→ **WHAT IS NEEDED**
Please copy each line in the records below that contains the string "legend".

→ **MATERIAL PROVIDED**
++++++++++++++++++++

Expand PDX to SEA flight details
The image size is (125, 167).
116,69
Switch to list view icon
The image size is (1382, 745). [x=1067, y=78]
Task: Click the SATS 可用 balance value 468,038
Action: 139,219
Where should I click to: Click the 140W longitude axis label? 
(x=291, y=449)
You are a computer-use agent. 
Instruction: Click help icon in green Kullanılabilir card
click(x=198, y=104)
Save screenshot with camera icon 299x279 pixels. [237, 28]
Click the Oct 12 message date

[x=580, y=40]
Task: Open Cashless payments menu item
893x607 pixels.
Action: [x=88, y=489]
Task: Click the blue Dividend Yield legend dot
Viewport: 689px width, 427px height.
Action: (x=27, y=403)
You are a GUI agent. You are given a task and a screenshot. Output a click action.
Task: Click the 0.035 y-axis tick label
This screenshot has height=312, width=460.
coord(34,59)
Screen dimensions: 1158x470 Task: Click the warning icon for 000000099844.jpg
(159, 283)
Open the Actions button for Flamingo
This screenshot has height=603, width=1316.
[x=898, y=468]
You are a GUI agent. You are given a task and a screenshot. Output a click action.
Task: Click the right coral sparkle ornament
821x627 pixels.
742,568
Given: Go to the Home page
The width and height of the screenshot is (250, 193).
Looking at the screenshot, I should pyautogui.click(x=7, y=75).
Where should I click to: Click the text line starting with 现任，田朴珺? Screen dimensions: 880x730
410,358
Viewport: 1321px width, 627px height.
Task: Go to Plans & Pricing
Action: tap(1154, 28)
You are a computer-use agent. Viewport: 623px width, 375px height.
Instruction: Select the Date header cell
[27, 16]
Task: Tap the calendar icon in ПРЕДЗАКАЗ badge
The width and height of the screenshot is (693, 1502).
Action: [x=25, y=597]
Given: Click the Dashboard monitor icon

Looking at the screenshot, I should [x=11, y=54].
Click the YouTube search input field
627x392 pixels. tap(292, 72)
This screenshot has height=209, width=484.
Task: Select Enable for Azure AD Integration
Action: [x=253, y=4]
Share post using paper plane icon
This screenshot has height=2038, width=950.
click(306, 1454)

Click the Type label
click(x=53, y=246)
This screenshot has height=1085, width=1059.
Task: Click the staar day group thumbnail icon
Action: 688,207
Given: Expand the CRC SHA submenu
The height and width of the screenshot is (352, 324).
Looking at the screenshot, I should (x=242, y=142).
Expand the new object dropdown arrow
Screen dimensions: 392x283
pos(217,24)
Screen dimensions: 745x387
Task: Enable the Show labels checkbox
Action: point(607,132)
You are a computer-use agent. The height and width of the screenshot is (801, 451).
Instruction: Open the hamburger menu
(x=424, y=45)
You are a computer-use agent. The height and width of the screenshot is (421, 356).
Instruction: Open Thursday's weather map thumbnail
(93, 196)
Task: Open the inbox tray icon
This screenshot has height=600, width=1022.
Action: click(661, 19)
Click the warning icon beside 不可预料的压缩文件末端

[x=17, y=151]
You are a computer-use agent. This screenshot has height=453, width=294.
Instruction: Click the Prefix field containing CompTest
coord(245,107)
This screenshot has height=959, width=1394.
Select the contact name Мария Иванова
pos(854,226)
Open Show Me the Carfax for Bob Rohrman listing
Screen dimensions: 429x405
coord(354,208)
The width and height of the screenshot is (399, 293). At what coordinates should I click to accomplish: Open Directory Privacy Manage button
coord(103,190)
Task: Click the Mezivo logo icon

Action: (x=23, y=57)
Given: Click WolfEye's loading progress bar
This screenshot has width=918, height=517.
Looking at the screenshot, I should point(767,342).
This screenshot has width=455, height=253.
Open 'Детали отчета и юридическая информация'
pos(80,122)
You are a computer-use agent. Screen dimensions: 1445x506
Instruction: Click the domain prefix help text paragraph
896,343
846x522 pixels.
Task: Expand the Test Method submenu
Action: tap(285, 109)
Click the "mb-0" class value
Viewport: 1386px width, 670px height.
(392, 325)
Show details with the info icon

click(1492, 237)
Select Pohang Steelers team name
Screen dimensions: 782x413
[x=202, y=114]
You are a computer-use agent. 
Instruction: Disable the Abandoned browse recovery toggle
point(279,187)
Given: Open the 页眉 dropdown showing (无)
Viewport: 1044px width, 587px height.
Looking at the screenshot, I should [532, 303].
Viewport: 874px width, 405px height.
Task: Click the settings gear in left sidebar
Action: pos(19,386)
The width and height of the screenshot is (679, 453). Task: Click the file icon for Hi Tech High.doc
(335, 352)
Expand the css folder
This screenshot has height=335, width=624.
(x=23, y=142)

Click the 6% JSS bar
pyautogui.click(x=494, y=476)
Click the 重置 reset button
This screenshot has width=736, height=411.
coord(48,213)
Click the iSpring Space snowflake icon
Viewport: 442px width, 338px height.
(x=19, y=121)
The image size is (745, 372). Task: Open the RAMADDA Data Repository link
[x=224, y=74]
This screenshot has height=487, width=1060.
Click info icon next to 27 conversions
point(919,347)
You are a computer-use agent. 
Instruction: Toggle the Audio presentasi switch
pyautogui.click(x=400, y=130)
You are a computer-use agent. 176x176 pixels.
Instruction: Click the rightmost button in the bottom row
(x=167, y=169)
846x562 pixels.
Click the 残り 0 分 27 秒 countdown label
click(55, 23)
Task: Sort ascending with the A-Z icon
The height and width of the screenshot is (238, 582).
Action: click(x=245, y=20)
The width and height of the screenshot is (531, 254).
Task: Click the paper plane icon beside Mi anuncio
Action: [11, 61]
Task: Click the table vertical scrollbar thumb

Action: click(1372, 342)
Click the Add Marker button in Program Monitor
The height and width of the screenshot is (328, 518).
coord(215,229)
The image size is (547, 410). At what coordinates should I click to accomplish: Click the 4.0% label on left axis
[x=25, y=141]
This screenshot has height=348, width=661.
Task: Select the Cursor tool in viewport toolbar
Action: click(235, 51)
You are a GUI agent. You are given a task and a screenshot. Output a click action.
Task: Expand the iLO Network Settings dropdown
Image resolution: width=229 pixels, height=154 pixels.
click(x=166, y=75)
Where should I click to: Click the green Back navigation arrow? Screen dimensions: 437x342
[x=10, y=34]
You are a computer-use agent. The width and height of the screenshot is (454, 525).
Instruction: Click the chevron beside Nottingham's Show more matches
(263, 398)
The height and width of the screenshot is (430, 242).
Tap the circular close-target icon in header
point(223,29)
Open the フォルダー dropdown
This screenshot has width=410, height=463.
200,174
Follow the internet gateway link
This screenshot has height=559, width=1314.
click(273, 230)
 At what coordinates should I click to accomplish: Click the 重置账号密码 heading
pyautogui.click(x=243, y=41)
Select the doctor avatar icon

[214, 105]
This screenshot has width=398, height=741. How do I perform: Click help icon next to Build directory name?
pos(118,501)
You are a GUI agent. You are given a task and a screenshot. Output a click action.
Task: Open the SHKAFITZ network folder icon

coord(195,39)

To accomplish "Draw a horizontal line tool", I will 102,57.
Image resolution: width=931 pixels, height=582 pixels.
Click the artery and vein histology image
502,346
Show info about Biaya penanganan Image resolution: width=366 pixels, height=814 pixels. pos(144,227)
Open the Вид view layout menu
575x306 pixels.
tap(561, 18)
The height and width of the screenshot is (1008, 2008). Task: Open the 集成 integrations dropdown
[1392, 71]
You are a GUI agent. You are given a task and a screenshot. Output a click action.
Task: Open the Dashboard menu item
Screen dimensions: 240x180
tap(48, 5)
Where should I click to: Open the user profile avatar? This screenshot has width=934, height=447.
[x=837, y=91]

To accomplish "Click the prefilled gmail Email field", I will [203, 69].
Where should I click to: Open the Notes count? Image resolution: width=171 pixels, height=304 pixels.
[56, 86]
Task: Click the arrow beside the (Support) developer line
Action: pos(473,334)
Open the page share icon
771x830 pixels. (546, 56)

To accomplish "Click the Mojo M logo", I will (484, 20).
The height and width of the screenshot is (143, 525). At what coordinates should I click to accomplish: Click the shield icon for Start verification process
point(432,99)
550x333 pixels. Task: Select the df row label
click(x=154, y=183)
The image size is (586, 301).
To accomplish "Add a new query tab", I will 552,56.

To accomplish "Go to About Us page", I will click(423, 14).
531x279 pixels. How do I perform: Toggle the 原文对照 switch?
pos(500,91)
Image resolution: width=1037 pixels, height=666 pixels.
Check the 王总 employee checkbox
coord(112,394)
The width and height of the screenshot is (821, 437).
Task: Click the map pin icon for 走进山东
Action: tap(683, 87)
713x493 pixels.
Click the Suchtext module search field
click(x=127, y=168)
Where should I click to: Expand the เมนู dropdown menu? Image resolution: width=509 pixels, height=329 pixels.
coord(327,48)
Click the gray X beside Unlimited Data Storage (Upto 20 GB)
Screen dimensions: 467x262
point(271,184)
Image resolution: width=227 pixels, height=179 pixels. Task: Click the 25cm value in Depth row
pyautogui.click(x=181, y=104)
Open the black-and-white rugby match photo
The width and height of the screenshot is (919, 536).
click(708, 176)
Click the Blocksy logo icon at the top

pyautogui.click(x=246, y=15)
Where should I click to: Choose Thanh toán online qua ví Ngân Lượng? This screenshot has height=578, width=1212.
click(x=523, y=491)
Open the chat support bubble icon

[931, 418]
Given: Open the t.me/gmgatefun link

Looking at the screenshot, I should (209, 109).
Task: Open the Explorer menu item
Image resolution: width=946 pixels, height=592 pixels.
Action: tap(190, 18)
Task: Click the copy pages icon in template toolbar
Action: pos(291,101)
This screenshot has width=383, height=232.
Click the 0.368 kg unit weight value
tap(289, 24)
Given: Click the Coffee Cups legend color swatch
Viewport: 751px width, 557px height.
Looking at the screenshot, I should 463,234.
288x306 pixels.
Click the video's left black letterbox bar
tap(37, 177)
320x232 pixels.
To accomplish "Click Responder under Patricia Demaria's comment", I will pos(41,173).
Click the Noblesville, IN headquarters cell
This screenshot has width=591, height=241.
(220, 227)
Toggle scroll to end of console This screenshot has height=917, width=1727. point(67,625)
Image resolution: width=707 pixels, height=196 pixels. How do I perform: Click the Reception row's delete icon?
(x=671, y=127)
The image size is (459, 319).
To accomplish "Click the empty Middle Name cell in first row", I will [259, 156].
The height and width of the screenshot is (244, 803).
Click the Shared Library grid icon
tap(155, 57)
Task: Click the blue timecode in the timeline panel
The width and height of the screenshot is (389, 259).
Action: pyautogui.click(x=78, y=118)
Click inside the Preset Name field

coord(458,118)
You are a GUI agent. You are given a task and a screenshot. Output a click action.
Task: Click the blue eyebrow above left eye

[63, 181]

++++++++++++++++++++

→ **WRITTEN SOLUTION**
Task: Click the blue Dividend Yield legend dot
Given: Click the Coffee Cups legend color swatch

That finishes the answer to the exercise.